Серегины дружки очнулись и, держась за головы, покачиваясь из стороны в сторону, выскользнули в коридор, благо дверь была распахнута и им не пришлось тыкаться, искать ее. Серегу мы вытащили на улицу и швырнули в подтаявший сугроб. Он шлепнулся тяжело, как куль, и даже не шевельнулся. Из раны Вадима густыми каплями выливалась кровь.
— Больно?
— Пройдет, — Вадим поднял кусок чистого снегу и приложил его к горлу. — Миня-то, а? Миня-то… — сказал он.
— Д-да…
— Идем.
Люся, завидев Вадима, сразу кинулась к нему, хотела вытереть кровь с его шеи, но он отвел ее руки и сказал:
— Уходи.
Люся, растерянно улыбаясь, кое-как оделась и ушла. Мы молча обернулись к Мине. Миня хотел что-то сказать, но вдруг как-то странно всхлипнул, кинулся к вешалке, схватил полушубок, шапку и выбежал вон. Так мы больше его и не видели. Вещички свои он забрал, когда мы были на работе, в бригаду не заявлялся, поговаривали, что устроился на рудник, а кто-то сказал, что вообще смылся из Полярного. Зря он так. Ну, поговорили бы с ним, в другой раз, может, и посмелее стал, все-таки компанейский он был парень, веселый. Струсил, конечно, так под ножом не всякий устоит. Зря.
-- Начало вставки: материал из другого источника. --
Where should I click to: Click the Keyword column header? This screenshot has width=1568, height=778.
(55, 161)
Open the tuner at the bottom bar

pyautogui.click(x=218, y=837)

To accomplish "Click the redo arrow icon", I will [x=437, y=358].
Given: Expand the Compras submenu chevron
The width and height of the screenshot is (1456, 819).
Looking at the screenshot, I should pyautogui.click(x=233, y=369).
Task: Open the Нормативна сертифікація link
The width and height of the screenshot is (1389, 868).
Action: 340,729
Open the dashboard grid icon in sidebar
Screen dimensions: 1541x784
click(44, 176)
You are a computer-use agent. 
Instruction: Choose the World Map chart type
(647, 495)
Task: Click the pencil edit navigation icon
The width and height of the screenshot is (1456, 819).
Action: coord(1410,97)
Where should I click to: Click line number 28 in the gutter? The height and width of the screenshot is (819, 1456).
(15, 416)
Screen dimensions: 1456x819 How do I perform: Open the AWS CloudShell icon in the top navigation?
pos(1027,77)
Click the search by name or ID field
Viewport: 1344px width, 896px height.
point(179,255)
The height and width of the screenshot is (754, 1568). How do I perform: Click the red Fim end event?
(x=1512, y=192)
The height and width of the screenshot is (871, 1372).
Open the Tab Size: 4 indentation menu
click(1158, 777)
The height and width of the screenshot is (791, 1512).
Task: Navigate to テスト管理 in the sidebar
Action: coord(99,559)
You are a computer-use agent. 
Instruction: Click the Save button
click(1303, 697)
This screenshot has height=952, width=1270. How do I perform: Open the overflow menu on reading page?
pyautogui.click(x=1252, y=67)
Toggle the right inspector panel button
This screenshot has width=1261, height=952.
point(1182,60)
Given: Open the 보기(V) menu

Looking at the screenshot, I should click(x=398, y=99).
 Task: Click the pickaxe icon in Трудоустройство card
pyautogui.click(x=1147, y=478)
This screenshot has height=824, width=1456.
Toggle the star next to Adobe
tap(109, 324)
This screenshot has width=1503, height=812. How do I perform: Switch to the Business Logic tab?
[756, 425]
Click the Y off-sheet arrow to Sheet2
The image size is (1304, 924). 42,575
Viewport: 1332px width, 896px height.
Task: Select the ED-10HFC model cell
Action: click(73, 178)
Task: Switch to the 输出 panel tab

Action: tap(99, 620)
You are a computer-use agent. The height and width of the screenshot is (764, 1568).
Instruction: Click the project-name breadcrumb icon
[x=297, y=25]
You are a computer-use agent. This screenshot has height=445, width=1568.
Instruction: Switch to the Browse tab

Миновало больше месяца. Люся не появлялась. Вадим ходил мрачный и неразговорчивый. Солнце совершенно не опускалось за горизонт: настал долгий полярный день. На ночь мы завешивали окна шерстяным одеялом, а когда работали «с нуля», не снимали его и днем. Однажды, отсыпаясь после ночной смены, я услышал сквозь сон шепот и открыл глаза. Вадим и Люся лежали на кровати под простыней, которая в полумраке комнаты казалась ослепительно белой.
— Не думай. Мне ничего от тебя не надо, — торопливо говорила Люся. — Я, быть может, благодарна тебе. Ты человека во мне увидел. Но я ждала, все время ждала, что вот-вот ты от меня уйдешь. Думаешь, легко? Я знала, что ты уйдешь, но ты все чего-то тянул и тянул. Я не верила тебе, но мне было хорошо. Вадим, пусть это будет не сегодня! Пусть завтра…
Она подождала ответа, но Вадим молчал. Люся поднялась с кровати и стала одеваться. Вадим взял сигарету, и, когда прикуривал, я заметил, как мелко дрожал язычок пламени. Зацокали по полу каблучки, зашуршала одежда. Я смутно видел, как Люся наклонилась над Вадимом, приникла и грустно произнесла:
— Какой же ты все-таки злой, — и быстро вышла из комнаты.
Вадим полежал немного и спросил:
— Не спишь?
— Нет.
Рывком сдернув одеяло с окна, Вадим снова закурил. В комнате стало светло.
— Куда она? — спросил я.
— Не знаю. Сказала — сюда не вернется.
— Что же ты стоишь?
Вадим неопределенно усмехнулся и лег на кровать, заложив одну руку за голову. Мне вдруг подумалось, что Люся никуда не уезжает, а решила броситься под поезд — говорила же она мне не раз, что жить без Вадима не будет. Я глянул на часы. Начало первого. До отправления поезда оставалось менее получаса. Если напрямик, по тундре, можно успеть. Быстро одевшись, я выбежал на улицу. У барака стоял МАЗ Кольки Севостьянова, парня, жившего в шестнадцатой комнате. Я бросился обратно в барак. Колька спал и никак не мог проснуться, сколько я его ни тряс, ни толкал.
— Человек две ночи не спал, — объяснил сосед.
— Позарез машина нужна!
— Не встанет. Говорю, две ночи за баранкой. Цемент возил. Прорыв на бетонном. Как пришел, так и упал. Глянь на руки-то. Опухли. Как бочки! Х-хы! Дорога-то хреновая. Набило…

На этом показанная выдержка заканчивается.